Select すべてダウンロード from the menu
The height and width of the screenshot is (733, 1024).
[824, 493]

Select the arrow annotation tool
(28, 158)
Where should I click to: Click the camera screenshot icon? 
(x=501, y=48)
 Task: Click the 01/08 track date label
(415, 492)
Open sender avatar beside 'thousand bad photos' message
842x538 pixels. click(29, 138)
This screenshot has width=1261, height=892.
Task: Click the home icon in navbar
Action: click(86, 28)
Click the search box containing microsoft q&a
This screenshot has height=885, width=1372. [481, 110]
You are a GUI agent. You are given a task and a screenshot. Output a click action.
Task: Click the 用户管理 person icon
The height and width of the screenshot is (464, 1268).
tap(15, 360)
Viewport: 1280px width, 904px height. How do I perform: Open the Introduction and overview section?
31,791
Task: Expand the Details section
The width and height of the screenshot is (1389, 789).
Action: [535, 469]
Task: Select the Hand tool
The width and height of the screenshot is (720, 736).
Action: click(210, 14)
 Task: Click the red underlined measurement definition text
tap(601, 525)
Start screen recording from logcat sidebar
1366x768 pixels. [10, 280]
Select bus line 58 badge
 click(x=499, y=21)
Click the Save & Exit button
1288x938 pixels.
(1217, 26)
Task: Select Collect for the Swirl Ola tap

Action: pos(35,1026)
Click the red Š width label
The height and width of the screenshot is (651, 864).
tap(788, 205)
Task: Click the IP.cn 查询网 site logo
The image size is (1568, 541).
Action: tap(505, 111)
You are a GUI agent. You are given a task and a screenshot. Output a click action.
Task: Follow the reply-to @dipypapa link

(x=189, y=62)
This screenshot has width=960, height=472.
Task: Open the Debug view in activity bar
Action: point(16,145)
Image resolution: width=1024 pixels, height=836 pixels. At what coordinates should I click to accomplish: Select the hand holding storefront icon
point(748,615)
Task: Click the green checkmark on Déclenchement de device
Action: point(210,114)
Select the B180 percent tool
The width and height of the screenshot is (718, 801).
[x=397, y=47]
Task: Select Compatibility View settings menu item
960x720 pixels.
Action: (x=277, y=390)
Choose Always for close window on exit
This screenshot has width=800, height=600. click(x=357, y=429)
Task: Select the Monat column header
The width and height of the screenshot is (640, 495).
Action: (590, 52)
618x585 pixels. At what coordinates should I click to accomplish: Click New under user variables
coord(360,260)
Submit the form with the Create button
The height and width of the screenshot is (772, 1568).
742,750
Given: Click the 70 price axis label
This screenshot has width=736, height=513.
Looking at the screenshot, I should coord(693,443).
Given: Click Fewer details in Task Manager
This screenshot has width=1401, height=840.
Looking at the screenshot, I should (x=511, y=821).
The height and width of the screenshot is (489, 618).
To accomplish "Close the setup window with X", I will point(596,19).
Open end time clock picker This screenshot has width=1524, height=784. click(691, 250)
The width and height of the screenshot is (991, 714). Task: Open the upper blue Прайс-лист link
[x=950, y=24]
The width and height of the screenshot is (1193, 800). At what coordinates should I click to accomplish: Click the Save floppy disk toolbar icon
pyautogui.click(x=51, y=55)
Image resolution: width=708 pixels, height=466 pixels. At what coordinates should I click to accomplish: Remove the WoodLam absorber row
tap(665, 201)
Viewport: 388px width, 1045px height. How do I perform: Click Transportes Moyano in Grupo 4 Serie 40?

══════

- **PROBLEM DESCRIPTION**: Can you reproduce, word for word, everything in the listing above from the line containing "Image resolution: width=1024" down to the line containing "Looking at the screenshot, I should (x=511, y=821).", with both of those lines included?

- **SOLUTION TO THIS TASK**:
Image resolution: width=1024 pixels, height=836 pixels. At what coordinates should I click to accomplish: Select the hand holding storefront icon
point(748,615)
Task: Click the green checkmark on Déclenchement de device
Action: point(210,114)
Select the B180 percent tool
The width and height of the screenshot is (718, 801).
[x=397, y=47]
Task: Select Compatibility View settings menu item
960x720 pixels.
Action: (x=277, y=390)
Choose Always for close window on exit
This screenshot has width=800, height=600. click(x=357, y=429)
Task: Select the Monat column header
The width and height of the screenshot is (640, 495).
Action: (590, 52)
618x585 pixels. At what coordinates should I click to accomplish: Click New under user variables
coord(360,260)
Submit the form with the Create button
The height and width of the screenshot is (772, 1568).
742,750
Given: Click the 70 price axis label
This screenshot has width=736, height=513.
Looking at the screenshot, I should coord(693,443).
Given: Click Fewer details in Task Manager
This screenshot has width=1401, height=840.
Looking at the screenshot, I should (x=511, y=821).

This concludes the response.